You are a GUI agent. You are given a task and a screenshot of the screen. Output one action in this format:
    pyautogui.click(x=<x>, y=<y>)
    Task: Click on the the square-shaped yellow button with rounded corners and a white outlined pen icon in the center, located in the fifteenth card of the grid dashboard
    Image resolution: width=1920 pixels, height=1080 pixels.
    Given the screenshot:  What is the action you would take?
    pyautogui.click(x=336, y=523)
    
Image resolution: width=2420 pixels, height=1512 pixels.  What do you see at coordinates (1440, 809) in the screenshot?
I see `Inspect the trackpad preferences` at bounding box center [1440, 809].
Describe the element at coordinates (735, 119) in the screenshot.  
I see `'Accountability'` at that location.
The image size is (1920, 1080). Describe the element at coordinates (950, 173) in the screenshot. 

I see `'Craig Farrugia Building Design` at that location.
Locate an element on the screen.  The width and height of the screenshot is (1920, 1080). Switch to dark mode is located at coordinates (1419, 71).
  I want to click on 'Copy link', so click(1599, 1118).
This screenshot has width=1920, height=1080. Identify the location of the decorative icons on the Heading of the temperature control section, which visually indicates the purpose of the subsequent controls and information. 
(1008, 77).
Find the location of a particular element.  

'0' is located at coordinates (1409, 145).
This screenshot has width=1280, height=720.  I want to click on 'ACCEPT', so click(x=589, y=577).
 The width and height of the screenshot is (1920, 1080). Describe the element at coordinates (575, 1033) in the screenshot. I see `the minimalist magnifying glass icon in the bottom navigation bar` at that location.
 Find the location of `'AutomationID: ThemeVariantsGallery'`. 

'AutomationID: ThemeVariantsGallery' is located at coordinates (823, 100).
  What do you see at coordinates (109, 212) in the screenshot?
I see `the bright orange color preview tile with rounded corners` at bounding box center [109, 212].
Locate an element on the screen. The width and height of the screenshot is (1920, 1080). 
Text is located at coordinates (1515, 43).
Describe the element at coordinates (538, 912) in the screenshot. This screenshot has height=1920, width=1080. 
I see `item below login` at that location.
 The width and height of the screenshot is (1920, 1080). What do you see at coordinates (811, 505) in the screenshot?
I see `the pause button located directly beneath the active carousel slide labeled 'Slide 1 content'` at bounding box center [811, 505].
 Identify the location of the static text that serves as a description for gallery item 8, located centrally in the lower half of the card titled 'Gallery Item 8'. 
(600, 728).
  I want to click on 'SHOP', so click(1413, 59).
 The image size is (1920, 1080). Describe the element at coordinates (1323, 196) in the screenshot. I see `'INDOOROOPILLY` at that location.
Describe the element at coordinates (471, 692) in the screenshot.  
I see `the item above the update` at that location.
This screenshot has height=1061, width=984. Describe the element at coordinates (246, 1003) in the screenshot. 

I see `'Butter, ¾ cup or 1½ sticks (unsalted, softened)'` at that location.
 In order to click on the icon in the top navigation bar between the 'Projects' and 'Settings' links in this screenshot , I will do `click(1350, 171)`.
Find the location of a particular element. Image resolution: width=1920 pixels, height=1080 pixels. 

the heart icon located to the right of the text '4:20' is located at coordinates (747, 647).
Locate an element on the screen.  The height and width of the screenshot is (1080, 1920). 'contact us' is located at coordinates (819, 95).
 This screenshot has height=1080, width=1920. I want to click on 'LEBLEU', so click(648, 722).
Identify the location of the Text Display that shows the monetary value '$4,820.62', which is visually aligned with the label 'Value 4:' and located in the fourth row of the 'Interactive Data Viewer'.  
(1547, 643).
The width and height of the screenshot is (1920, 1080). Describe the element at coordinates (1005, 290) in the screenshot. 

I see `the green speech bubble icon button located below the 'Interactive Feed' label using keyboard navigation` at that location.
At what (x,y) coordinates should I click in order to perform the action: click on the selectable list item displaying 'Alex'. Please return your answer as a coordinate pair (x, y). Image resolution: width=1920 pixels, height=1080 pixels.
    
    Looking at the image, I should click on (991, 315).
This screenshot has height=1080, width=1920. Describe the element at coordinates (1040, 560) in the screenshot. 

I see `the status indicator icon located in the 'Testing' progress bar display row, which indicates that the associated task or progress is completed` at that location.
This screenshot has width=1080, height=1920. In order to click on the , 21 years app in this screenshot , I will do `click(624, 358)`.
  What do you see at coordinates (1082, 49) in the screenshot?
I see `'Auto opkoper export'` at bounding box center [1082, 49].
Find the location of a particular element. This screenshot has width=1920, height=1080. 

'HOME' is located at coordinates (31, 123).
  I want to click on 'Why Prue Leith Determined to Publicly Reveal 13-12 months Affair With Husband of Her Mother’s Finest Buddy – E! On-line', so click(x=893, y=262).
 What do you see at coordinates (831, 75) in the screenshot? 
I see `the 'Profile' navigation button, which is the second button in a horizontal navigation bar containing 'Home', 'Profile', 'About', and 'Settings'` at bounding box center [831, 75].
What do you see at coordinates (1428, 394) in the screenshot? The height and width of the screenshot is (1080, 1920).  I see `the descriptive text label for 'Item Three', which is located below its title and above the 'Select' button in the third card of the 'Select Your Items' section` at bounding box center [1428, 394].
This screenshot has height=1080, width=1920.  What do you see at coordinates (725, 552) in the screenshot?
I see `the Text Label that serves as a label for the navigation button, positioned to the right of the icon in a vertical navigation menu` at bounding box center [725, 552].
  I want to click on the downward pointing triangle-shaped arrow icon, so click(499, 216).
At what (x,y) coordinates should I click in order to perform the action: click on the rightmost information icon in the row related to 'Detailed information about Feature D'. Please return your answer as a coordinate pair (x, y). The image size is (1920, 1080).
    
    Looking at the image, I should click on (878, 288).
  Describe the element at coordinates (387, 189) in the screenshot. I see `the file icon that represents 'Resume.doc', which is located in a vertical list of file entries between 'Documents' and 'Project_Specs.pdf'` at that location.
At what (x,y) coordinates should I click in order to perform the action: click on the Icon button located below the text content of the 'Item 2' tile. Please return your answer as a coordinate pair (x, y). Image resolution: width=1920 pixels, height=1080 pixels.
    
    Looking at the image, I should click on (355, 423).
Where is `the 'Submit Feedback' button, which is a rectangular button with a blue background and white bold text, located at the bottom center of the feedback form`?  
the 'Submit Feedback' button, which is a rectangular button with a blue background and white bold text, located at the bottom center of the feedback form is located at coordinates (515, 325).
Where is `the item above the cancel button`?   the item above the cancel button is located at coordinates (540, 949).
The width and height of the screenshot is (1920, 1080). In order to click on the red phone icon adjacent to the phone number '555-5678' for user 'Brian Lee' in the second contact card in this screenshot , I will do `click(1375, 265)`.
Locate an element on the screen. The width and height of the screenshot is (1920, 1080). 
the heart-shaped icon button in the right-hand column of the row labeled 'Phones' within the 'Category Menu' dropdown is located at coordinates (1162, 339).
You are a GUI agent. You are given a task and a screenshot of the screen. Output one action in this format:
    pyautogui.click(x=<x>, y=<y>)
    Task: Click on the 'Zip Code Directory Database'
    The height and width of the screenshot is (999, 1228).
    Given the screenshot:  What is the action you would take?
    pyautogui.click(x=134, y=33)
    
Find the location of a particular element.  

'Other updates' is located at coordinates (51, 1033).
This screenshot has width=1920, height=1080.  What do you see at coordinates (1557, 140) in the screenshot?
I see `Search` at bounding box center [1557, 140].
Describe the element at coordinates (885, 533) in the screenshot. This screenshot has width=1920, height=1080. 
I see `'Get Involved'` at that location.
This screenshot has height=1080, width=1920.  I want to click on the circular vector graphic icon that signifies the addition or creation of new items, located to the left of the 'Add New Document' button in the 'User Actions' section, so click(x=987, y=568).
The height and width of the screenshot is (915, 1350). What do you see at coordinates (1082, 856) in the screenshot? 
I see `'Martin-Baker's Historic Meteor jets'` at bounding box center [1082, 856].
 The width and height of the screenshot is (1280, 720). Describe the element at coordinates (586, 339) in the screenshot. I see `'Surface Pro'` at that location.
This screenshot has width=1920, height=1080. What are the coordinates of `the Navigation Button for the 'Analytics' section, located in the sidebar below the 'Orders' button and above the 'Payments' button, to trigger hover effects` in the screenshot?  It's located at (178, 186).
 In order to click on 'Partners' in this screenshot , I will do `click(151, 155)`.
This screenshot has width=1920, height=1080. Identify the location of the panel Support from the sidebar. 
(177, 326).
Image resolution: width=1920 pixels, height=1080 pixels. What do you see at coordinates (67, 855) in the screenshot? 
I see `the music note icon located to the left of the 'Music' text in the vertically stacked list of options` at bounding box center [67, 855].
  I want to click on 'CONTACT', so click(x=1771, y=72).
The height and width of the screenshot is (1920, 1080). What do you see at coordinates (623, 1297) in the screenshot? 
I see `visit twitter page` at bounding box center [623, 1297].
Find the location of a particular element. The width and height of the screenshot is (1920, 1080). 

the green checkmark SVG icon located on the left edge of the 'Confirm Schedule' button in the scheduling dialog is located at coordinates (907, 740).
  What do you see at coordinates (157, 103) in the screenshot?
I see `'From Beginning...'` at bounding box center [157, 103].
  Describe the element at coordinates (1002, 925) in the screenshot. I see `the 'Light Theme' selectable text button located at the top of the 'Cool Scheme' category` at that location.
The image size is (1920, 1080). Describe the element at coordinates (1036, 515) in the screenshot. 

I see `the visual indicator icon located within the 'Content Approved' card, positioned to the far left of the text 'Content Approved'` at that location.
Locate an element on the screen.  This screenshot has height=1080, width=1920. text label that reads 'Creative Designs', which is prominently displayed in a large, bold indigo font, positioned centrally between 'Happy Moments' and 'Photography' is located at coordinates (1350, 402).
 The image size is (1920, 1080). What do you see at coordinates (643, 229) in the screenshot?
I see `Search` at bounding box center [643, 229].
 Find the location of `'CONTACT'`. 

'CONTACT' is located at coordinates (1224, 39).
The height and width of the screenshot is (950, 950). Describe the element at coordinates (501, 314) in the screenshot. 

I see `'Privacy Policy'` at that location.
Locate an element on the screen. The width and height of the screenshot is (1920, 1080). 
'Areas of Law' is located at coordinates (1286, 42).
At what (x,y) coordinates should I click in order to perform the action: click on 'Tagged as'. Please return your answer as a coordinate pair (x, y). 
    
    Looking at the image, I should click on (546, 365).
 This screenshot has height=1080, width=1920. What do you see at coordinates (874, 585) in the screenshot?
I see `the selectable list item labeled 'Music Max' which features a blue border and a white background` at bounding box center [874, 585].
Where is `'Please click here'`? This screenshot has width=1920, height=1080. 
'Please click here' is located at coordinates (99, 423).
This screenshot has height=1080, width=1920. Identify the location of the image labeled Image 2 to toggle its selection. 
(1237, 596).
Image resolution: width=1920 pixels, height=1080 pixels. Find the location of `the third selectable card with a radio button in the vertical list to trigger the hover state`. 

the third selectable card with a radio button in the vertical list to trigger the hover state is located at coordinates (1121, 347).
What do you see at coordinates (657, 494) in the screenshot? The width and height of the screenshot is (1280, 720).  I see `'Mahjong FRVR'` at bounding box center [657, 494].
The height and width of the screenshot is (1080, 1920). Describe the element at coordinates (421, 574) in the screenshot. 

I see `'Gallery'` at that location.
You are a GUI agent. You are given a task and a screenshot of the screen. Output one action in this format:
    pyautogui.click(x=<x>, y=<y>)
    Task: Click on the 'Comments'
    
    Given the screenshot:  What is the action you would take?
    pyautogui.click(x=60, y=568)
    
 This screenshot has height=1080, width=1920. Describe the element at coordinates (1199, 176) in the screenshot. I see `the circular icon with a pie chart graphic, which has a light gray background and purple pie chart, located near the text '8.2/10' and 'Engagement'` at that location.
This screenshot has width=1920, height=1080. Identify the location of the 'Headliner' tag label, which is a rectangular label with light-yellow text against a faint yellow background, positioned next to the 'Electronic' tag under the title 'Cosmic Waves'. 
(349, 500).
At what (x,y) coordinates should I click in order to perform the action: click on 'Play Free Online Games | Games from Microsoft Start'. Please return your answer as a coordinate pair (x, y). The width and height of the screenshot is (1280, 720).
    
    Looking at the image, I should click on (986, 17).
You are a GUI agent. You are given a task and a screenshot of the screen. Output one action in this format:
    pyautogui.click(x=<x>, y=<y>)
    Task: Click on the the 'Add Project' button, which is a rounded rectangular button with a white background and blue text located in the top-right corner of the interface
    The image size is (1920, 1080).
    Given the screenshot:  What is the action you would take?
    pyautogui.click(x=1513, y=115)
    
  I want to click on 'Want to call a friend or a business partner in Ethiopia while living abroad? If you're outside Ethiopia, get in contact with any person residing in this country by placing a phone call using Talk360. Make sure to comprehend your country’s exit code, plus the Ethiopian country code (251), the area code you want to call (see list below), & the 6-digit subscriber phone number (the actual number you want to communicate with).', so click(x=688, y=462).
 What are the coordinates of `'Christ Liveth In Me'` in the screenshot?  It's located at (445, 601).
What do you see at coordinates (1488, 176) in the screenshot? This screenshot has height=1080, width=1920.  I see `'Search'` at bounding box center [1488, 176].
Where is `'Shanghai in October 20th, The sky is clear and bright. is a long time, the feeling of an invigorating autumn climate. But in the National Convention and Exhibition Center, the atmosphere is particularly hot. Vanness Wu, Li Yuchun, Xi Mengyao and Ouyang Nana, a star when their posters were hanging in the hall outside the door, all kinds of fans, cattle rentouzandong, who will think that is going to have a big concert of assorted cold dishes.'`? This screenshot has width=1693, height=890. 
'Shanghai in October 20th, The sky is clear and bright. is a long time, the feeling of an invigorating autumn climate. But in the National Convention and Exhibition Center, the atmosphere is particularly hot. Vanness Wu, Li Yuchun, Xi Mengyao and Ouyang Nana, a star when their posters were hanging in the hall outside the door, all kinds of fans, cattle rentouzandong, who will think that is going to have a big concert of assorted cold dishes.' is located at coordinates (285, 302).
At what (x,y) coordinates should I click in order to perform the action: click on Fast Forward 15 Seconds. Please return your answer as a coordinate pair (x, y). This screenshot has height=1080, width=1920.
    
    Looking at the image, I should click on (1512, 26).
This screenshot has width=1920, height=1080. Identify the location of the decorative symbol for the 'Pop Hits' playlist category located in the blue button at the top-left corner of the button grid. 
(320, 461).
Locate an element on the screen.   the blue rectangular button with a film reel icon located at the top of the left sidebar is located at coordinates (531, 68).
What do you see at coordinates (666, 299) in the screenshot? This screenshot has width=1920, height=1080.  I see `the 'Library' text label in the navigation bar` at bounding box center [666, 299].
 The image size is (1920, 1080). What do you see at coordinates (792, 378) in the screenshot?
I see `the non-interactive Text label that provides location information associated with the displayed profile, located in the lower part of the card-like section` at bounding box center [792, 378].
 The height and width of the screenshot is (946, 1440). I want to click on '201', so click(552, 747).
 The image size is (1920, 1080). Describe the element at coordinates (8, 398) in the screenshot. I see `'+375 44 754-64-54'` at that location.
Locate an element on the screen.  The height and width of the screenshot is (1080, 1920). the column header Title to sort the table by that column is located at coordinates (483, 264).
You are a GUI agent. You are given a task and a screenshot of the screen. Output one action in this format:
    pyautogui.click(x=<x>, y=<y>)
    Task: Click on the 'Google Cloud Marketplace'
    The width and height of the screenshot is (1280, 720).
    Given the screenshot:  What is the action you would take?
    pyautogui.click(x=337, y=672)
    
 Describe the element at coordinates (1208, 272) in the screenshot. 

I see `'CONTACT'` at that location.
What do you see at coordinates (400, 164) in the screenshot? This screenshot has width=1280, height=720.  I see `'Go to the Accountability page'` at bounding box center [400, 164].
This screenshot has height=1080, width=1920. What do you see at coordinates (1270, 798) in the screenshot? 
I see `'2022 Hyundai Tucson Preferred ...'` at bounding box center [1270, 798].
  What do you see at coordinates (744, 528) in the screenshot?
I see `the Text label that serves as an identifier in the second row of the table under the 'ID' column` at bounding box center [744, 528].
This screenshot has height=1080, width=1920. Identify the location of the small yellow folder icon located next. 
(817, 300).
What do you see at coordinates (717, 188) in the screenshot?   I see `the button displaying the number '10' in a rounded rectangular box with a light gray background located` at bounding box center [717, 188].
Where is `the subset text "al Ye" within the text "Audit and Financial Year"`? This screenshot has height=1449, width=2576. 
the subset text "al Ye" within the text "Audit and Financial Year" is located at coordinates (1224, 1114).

● **Task**: Please update the listing starting at the line that has "The height and width of the screenshot is (950, 950)." and stopping after the line that has "(1237, 596).": write out those lines again with "Locate an element on the screen" changed to "Find an element on the screen" and nothing else altered.

● **Solution for this task**:
The height and width of the screenshot is (950, 950). Describe the element at coordinates (501, 314) in the screenshot. 

I see `'Privacy Policy'` at that location.
Find an element on the screen. The width and height of the screenshot is (1920, 1080). 
'Areas of Law' is located at coordinates (1286, 42).
At what (x,y) coordinates should I click in order to perform the action: click on 'Tagged as'. Please return your answer as a coordinate pair (x, y). 
    
    Looking at the image, I should click on (546, 365).
 This screenshot has height=1080, width=1920. What do you see at coordinates (874, 585) in the screenshot?
I see `the selectable list item labeled 'Music Max' which features a blue border and a white background` at bounding box center [874, 585].
Where is `'Please click here'`? This screenshot has width=1920, height=1080. 
'Please click here' is located at coordinates (99, 423).
This screenshot has height=1080, width=1920. Identify the location of the image labeled Image 2 to toggle its selection. 
(1237, 596).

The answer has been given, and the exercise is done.